Affirmer que Naissance des pieuvres est un film d’ados serait à la fois dangereux et réducteur. Car qui dit "film d’ados" pense trop souvent aux produits usinés où fausses moches, petites garces, nerds et sportifs règlent leur compte au bal des finissants. Or, dans ce premier long métrage de la jeune réalisatrice Céline Sciamma, on y explore les petits et grands drames de l’adolescence par le biais de personnages si près de la réalité qu’ils font émerger des souvenirs qu’on aurait voulu oublier à tout jamais.
Présenté dans la catégorie Un certain regard l’an dernier à Cannes, Naissance des pieuvres met en scène 3 filles de 15 ans durant les vacances scolaires. Rêvant de faire partie de l’équipe de nage synchro, la maigrichonne et timide Marie (Pauline Acquart) idolâtre la belle et fantasque Floriane (Adèle Henel), chef de la meilleure équipe, qui, elle, se moque de la rondelette et rigolote Anne (Louise Blachère), chef d’une autre équipe et meilleure copine de Marie.

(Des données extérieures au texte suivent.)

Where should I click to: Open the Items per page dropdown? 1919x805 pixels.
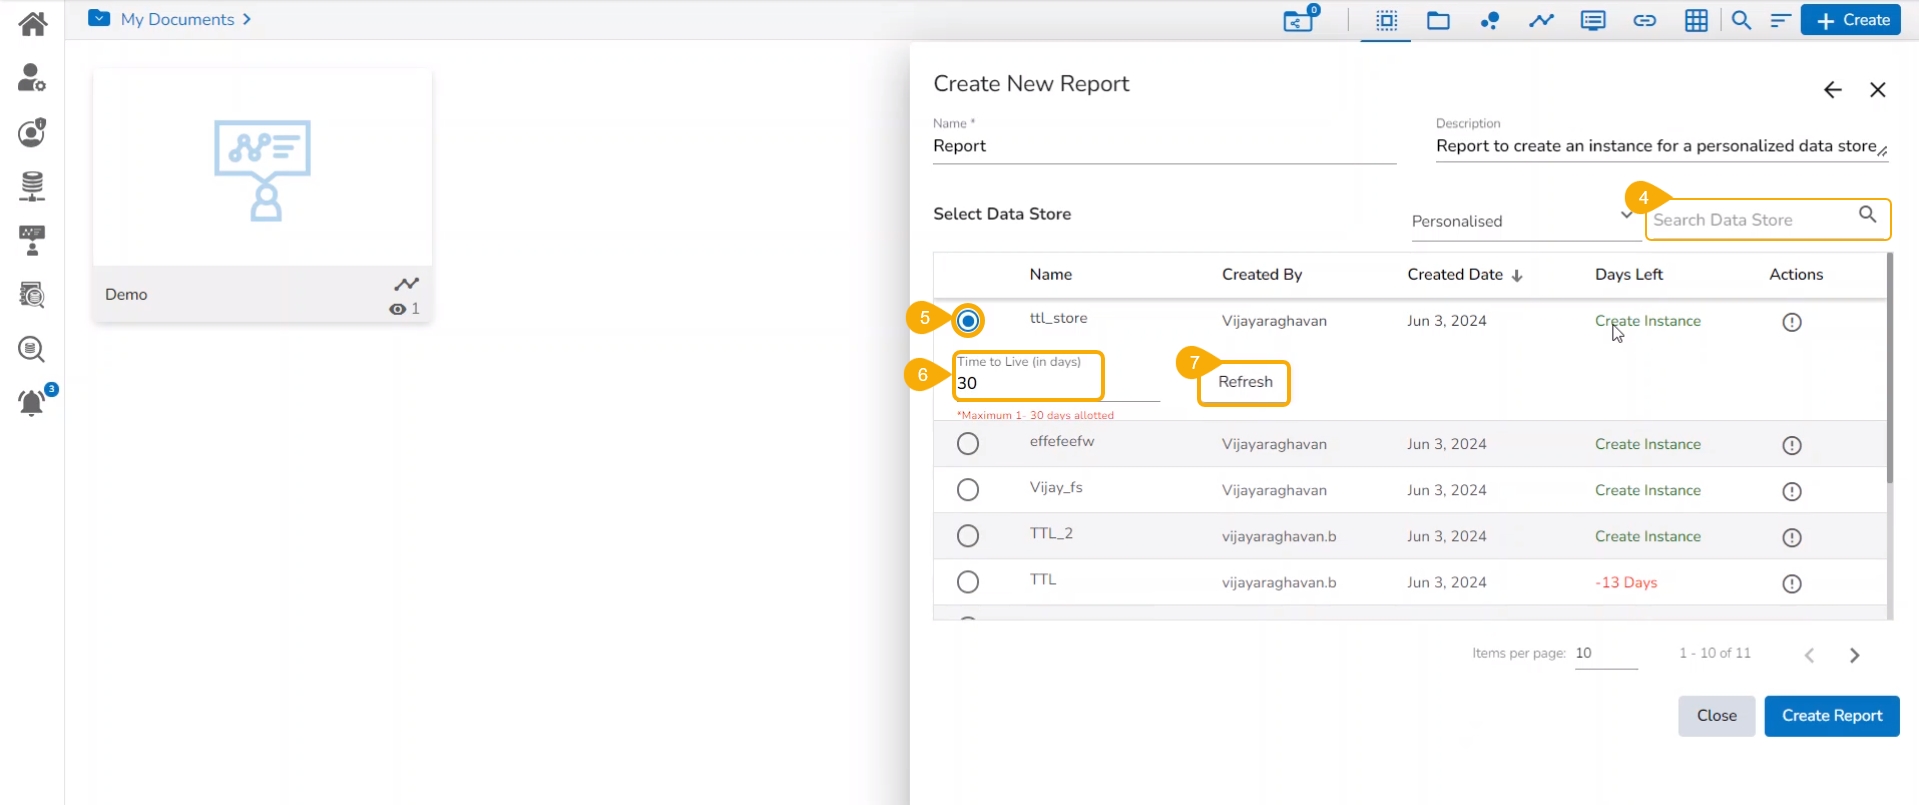(1604, 654)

À leur corps défendant, elles formeront un ménage à trois amical où jalousie, mensonges, trahisons, fascination et rejet marqueront au fer chaud ces jeunes et fragiles sylphides. Tour à tour, elles s’échangeront des regards lourds de sens, des vacheries d’une cruauté sidérante et des confidences troublantes.
À tout cela s’ajoutent leurs pulsions sexuelles qu’elles expriment ou compriment difficilement, l’image dont elles sont prisonnières et, bien sûr, leur désir d’être acceptée par la bande. Évidemment, il y a les garçons, ces drôles de bêtes peu loquaces rôdant non loin du vestiaire, dont le beau François (Warren Jacquin), petit ami de Floriane et objet de désir d’Anne. Étrangement, peu d’adultes évoluent dans ce petit univers alanguissant replié sur lui-même où le temps s’est arrêté le temps d’un été.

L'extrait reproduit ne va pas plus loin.